** Records for this exercise **
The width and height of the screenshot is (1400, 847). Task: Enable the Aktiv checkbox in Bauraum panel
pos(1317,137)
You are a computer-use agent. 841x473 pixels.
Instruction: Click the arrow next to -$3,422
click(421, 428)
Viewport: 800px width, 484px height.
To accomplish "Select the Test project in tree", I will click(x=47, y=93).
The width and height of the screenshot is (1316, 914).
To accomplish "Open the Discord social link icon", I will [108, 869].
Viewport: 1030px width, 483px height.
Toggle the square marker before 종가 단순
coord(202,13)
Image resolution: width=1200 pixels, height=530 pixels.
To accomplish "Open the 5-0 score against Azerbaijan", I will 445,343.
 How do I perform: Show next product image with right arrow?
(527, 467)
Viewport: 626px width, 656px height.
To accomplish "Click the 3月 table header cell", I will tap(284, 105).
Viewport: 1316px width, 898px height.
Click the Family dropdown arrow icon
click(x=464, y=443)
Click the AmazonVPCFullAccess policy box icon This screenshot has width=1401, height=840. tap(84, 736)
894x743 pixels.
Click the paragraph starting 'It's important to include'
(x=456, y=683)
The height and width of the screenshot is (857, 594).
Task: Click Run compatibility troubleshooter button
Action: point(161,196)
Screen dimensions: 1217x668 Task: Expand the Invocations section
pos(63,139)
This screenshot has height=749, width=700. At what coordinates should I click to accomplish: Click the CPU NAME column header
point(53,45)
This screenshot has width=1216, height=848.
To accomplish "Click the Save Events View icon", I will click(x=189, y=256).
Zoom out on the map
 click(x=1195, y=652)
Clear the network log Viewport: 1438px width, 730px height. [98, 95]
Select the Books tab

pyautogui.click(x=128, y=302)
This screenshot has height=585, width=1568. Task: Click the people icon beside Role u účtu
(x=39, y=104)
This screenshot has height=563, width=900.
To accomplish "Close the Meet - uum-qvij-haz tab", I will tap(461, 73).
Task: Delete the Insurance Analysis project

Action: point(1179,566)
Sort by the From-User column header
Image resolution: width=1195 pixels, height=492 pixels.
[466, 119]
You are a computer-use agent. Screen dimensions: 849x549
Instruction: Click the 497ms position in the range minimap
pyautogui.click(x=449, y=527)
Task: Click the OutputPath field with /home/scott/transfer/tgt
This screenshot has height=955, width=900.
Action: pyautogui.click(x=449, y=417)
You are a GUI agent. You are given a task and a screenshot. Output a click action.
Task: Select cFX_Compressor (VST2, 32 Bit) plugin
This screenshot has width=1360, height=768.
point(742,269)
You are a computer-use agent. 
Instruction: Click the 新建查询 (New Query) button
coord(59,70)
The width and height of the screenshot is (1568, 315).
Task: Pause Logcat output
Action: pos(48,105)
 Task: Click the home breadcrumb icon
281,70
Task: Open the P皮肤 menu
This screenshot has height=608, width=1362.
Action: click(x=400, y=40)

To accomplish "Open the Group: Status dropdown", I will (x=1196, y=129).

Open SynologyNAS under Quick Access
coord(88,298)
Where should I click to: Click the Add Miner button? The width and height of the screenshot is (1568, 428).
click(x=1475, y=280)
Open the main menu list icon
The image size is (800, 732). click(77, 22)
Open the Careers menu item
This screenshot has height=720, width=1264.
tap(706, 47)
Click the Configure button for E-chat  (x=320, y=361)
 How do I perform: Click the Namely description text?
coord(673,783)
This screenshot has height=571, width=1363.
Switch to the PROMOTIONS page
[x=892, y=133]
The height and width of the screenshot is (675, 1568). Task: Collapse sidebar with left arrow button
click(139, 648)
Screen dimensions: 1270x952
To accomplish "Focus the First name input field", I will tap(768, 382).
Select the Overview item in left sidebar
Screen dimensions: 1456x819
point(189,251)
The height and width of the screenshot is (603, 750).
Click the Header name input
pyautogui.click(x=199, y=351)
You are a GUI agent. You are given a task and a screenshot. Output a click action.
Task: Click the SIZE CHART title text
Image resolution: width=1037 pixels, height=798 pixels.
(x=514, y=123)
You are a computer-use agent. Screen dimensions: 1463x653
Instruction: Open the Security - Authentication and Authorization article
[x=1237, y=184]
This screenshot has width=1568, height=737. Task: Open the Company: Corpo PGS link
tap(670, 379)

** Exercise directions **
Please pull out every line in the records above that contains the word "perform", with case counting.

** Worked answer **
 How do I perform: Show next product image with right arrow?
 How do I perform: Click the Namely description text?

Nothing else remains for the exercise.